How long will my Colorado divorce take? Hi, I'm attorney Chris Nicolaysen from Springs Law Group, and today I'd like to talk to you about one of the most frequent questions that I get asked, which is how long will my divorce actually take?
First I'd like to talk about the Colorado law itself. In the state of Colorado, at least 91 days must have passed since the court acquired jurisdiction over the respondent. What that means is that the court needs to reacquire jurisdiction, or the respondent needs to have been served, and then 91 days needs to have lapsed at that point in time.
Next, I'd like to talk to you about other factors though that can come into play. I think one of the biggest factors that can affect how long a case will actually last will be how many issues are remaining between the parties. If the parties have resolved all of their issues in a case, basically the case is uncontested, then cases can get resolved fairly quickly. If the parties are fighting over issues, or there is a contested matter, then cases can last much longer than that 91 days.

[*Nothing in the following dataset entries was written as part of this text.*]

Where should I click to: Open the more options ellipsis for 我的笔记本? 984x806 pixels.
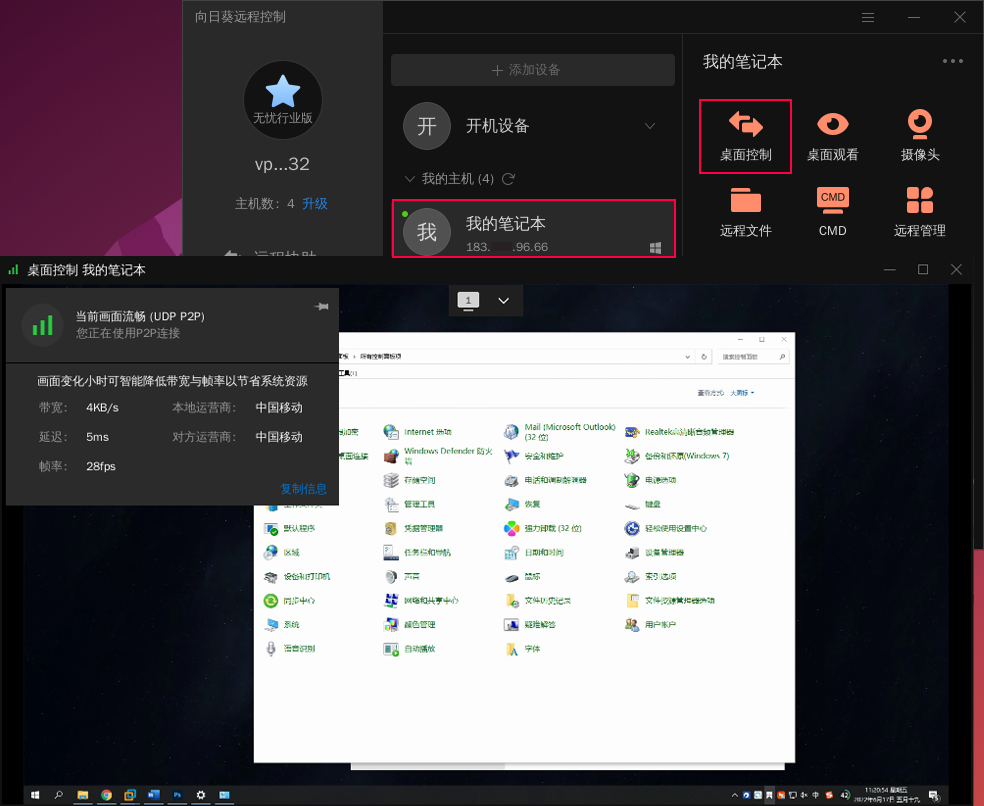(x=951, y=62)
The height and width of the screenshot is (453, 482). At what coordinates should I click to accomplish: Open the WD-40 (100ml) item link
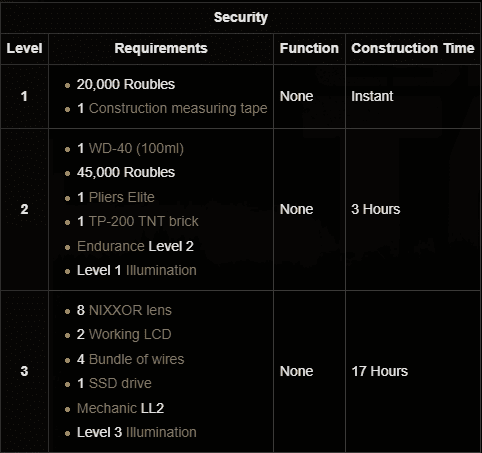tap(136, 148)
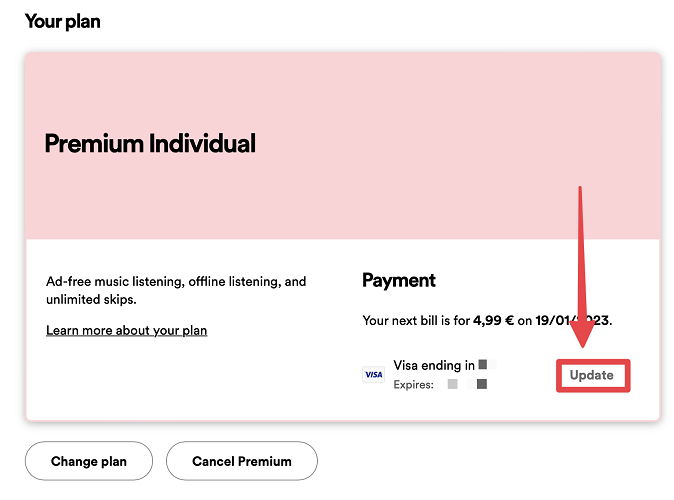Open the Learn more about your plan link

[x=126, y=330]
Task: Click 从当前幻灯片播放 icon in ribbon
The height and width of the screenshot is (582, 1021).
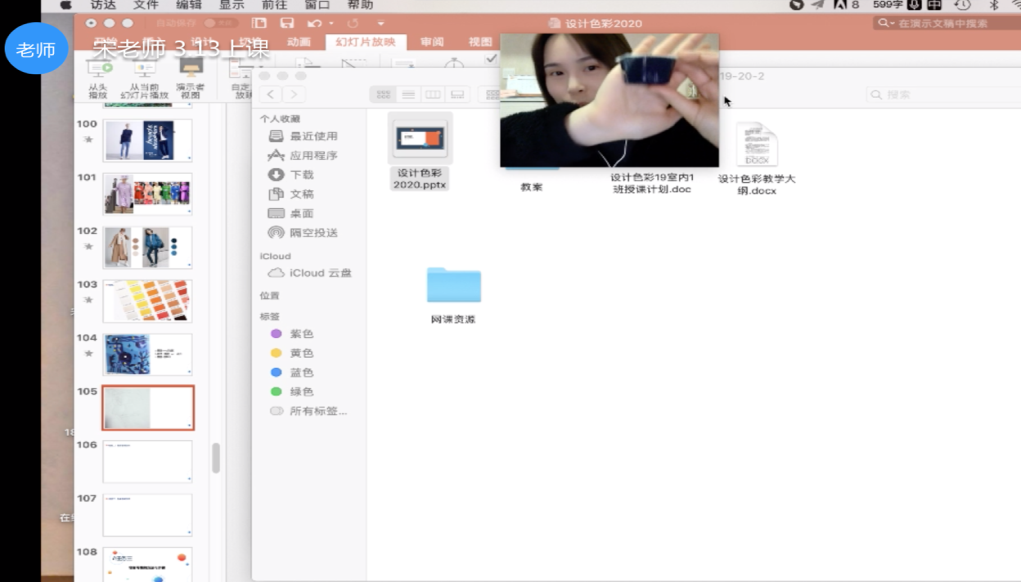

I've seen contested cases go from six months to a year to a year and a half, and drag out for quite a while. Additionally, another factor that can come into play is how busy the court's docket is. So if you're trying to get in and actually see a judge, and have a hearing, depending upon how busy the court's docket is, and how many cases that specific judge is seeing, can also have an effect on how long your case is going to last.
So generally too you want to look at what is the actual Colorado law itself, and what other mitigating factors there are that can come into play on how long your case is going to last.